| Instructions to follow |
Transcribe the lines of the records below word for word, beginning at the line that contains "Describe the element at coordinates (56, 210)" and stopping after the line that contains "What do you see at coordinates (546, 260)".

[Collected data entries]

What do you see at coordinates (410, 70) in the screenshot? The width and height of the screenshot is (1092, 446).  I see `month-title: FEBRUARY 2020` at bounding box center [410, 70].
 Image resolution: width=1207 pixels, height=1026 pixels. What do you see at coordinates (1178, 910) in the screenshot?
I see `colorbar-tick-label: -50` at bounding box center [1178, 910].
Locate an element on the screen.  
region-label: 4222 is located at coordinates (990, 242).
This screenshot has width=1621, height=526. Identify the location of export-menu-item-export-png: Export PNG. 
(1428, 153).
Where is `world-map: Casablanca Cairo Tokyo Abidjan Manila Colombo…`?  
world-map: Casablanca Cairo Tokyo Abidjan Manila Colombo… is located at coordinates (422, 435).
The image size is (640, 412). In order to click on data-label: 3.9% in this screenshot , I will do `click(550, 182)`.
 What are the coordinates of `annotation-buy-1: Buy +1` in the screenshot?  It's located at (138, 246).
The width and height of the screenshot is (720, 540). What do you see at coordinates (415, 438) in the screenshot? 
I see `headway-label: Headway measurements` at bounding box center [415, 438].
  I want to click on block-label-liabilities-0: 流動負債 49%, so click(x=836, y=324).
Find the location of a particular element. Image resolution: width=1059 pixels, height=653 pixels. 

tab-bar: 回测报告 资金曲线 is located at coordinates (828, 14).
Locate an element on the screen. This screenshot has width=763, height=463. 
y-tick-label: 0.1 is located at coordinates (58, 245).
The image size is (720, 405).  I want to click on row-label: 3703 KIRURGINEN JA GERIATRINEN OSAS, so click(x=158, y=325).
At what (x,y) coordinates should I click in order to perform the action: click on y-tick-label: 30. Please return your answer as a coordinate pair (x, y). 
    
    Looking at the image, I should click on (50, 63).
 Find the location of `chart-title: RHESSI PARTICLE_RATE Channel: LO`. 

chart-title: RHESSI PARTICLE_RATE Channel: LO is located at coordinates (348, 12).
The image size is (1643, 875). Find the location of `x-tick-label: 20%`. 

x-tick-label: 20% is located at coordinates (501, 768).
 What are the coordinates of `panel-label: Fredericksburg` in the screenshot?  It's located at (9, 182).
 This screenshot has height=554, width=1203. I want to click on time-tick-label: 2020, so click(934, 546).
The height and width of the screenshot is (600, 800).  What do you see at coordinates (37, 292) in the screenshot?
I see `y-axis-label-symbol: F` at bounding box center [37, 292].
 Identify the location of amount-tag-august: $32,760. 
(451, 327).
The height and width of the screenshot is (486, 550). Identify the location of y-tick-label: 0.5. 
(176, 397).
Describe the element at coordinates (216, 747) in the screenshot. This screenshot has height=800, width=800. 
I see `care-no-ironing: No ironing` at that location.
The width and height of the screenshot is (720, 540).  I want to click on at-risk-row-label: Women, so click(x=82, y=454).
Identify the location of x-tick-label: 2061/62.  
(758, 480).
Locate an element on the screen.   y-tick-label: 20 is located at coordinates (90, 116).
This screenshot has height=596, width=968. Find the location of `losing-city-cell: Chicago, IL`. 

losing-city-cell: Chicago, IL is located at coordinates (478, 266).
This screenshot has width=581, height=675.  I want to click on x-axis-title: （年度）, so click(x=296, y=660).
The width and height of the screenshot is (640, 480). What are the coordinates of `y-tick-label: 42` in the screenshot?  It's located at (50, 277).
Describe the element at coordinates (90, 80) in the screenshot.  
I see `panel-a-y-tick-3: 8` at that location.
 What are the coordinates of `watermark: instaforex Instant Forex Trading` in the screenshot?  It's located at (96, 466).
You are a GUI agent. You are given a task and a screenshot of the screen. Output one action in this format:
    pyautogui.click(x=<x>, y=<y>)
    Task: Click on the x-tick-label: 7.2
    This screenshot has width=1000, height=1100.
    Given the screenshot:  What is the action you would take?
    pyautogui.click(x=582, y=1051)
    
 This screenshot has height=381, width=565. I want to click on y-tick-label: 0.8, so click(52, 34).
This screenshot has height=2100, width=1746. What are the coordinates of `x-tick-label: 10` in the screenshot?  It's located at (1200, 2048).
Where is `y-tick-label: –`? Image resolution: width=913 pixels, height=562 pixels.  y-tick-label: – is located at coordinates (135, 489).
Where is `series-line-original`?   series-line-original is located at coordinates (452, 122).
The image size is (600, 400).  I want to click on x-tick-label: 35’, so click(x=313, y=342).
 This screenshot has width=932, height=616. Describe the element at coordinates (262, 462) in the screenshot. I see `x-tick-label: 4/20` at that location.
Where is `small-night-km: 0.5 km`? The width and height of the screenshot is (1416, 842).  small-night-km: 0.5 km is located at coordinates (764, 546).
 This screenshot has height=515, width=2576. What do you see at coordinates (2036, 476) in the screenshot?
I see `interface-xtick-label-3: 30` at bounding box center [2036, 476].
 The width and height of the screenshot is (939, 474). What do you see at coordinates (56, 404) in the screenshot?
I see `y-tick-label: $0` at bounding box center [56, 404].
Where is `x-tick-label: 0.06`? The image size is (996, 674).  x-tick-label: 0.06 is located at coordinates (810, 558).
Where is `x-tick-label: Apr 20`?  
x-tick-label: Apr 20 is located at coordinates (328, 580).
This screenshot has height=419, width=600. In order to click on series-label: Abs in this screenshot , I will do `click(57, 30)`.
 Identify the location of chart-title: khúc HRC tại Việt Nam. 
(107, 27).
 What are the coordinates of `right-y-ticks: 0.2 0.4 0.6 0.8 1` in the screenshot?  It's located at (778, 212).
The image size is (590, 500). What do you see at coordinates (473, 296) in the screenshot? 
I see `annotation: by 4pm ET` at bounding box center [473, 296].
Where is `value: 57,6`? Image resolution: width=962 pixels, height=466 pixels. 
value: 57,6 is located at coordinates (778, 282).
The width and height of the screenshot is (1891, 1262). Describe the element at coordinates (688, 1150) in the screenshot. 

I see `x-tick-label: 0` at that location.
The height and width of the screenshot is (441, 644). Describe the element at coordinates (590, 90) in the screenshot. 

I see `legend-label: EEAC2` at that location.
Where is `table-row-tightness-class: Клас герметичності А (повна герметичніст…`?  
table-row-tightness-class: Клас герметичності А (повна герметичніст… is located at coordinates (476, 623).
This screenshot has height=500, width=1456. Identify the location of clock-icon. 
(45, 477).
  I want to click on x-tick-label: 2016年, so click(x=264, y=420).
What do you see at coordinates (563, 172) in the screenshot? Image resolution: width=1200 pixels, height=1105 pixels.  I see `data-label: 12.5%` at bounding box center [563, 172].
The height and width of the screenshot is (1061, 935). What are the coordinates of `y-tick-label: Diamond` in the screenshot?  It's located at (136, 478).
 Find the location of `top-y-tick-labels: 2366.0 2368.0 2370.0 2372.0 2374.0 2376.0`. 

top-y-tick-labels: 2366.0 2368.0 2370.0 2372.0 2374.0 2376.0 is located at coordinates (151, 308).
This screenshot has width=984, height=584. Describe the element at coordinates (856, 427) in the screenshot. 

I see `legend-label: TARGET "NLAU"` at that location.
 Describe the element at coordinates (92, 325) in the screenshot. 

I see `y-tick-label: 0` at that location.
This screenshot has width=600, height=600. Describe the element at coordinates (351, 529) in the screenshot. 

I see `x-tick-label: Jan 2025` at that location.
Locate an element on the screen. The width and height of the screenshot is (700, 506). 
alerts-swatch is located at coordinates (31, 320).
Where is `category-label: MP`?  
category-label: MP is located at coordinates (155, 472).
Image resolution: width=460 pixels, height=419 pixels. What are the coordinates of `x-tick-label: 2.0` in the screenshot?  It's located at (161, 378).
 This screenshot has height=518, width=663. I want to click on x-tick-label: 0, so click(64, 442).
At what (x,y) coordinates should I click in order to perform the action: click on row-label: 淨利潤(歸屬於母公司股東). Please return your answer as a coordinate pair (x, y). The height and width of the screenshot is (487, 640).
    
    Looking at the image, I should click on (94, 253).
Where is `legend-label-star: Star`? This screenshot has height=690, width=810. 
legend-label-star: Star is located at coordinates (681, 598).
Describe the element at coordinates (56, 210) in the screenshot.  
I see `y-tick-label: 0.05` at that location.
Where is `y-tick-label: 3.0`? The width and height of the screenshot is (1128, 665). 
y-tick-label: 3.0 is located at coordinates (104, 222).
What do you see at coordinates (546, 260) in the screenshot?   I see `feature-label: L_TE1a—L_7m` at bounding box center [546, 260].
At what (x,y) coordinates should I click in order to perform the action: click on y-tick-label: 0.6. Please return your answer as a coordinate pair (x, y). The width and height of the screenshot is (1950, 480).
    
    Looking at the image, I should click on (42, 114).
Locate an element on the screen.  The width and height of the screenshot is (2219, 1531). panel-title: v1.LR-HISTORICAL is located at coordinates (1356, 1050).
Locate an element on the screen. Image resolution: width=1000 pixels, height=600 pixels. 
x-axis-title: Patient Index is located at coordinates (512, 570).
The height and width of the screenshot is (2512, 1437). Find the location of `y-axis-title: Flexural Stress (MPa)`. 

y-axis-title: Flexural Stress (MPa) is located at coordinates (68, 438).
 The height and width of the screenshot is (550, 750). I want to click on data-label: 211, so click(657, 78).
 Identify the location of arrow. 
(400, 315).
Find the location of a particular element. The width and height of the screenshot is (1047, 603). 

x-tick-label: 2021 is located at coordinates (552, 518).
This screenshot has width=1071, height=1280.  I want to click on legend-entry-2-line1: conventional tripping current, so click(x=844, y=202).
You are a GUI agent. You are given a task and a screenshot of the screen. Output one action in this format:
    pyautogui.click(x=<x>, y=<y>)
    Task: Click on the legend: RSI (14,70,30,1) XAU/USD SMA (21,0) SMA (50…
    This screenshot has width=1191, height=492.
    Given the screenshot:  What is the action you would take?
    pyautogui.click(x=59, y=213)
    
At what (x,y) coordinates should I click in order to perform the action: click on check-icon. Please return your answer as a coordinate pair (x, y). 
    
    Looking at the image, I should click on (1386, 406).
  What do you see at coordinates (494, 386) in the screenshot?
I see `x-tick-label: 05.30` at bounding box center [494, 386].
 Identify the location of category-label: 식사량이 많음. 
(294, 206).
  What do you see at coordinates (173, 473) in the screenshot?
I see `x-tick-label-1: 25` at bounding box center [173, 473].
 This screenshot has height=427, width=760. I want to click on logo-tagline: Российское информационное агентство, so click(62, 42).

| Output of the exercise |
Describe the element at coordinates (56, 210) in the screenshot.  
I see `y-tick-label: 0.05` at that location.
Where is `y-tick-label: 3.0`? The width and height of the screenshot is (1128, 665). 
y-tick-label: 3.0 is located at coordinates (104, 222).
What do you see at coordinates (546, 260) in the screenshot?   I see `feature-label: L_TE1a—L_7m` at bounding box center [546, 260].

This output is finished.